Combatting Pandemic Learning Loss
COVID-19 school shutdowns likely create learning loss, especially for the underserved.
It’s been long documented that time away from regular classroom interaction leads to declines in student performance, a dynamic often studied as “summer learning loss.” With COVID-19 forcing high schools to close and abruptly shift to online instruction, students were expected to suffer a “pandemic learning loss,” especially in STEM learning. And as with summer learning loss, those repercussions were expected to fall disproportionately on poor, minority, and underserved students, exacerbating existing inequalities in new and serious ways. Left unchecked, the COVID-19 pandemic may narrow the STEM pipeline to only those students whose families have the resources to easily access e-learning opportunities.
To mitigate pandemic learning loss, we must understand its scope.
To understand the full impact of pandemic learning loss on American students—and by extension, the country’s future STEM workforce—the National Science Foundation funded a NORC-designed study to accurately measure learning loss on a national scale. The study explored which students were participating in their school's formal STEM education during the pandemic, which were not participating, and why. It also studied which students were participating in informal STEM activities during the pandemic, which were not, and why. The study also asked students about their plans for their future and the extent to which those plans had changed due to COVID-19. Our goal was to provide an empirical estimate of STEM-related pandemic learning loss for poor and minority teens compared to their peers.
Disadvantaged students were more adversely affected by COVID-19 learning loss.
School response to the pandemic. The ways schools responded to the pandemic led to inequities in modes of instruction and the availability of instruction. Black and Hispanic students were more likely to be in schools that shut down for the year and less likely to be in schools that moved to distance learning than were White and Asian students. Similarly, low-income students were more likely to be in schools that chose to close completely and less likely to go to schools that chose to switch to distance learning.
Impact on student learning. The STEM pipeline has many interconnected factors that impact students' future careers. One of those factors is enrolling in AP courses, and then taking the exam.

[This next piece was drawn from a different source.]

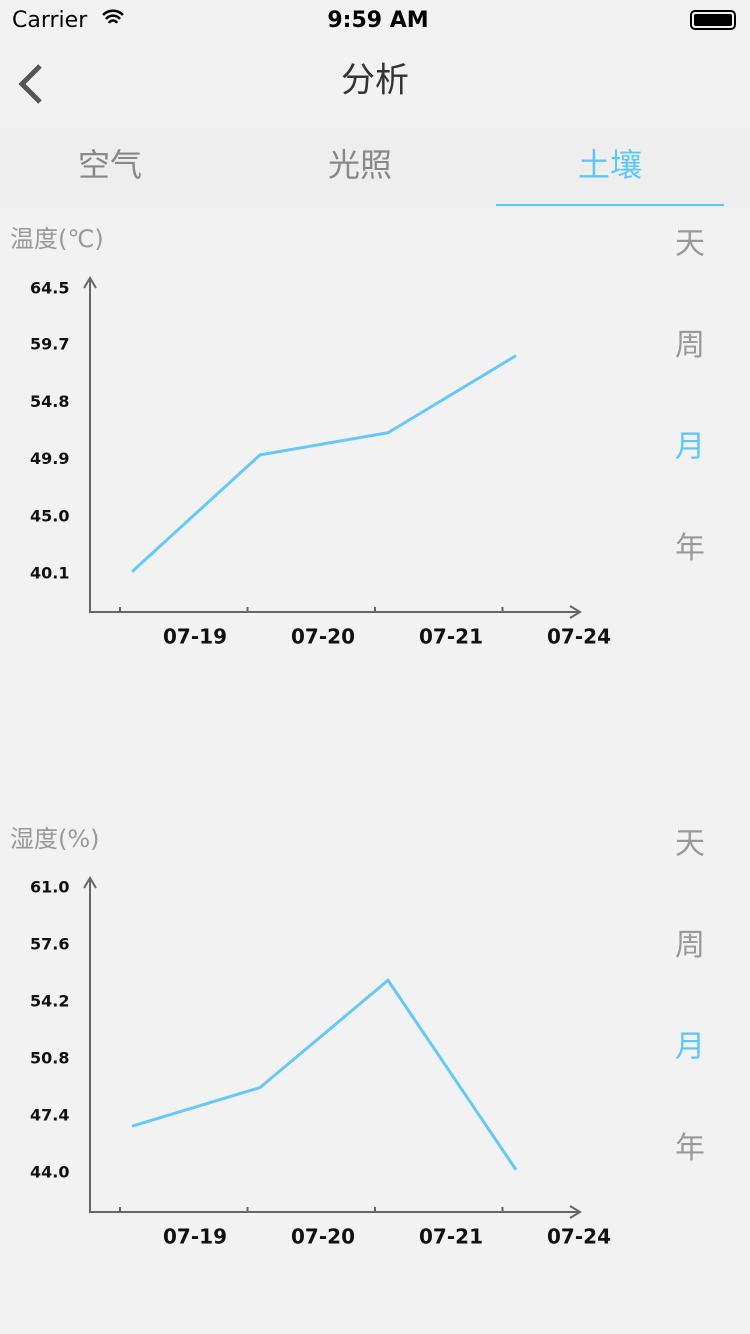  Describe the element at coordinates (57, 239) in the screenshot. I see `y-axis-title: 温度(℃)` at that location.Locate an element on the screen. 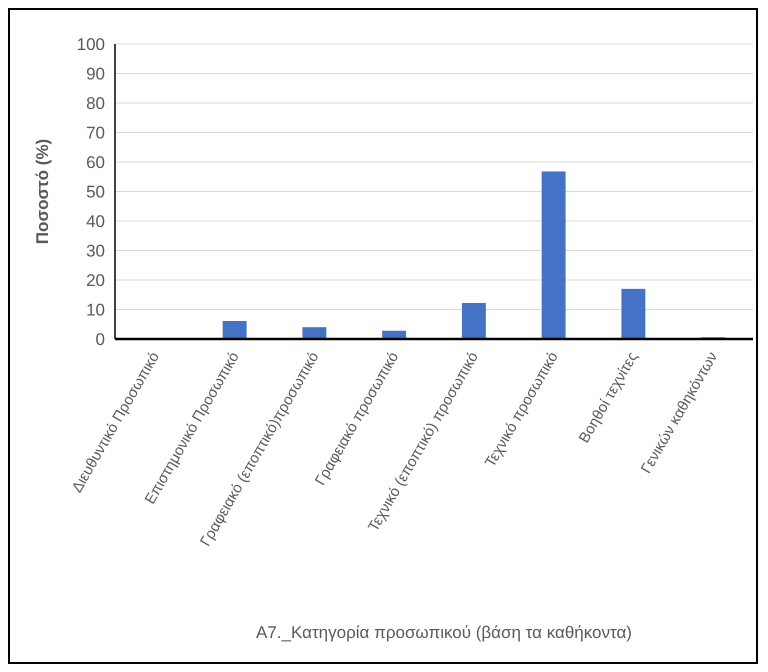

We found that, of the students enrolled in AP math and science classes in Spring 2020, only about half took the exam at the end of the semester. But this masks important differences between more and less affluent students. For example, of the low-income students who were taking AP Physics in Spring 2020, 72% did not take the exam (compared to only 29% of their more affluent peers). When asked why they did not take the exam, some students reported that the exams were not offered in their school. Others that they could not afford the exam fees. Many said that they did not think they would do well on the exams and so were afraid to take them.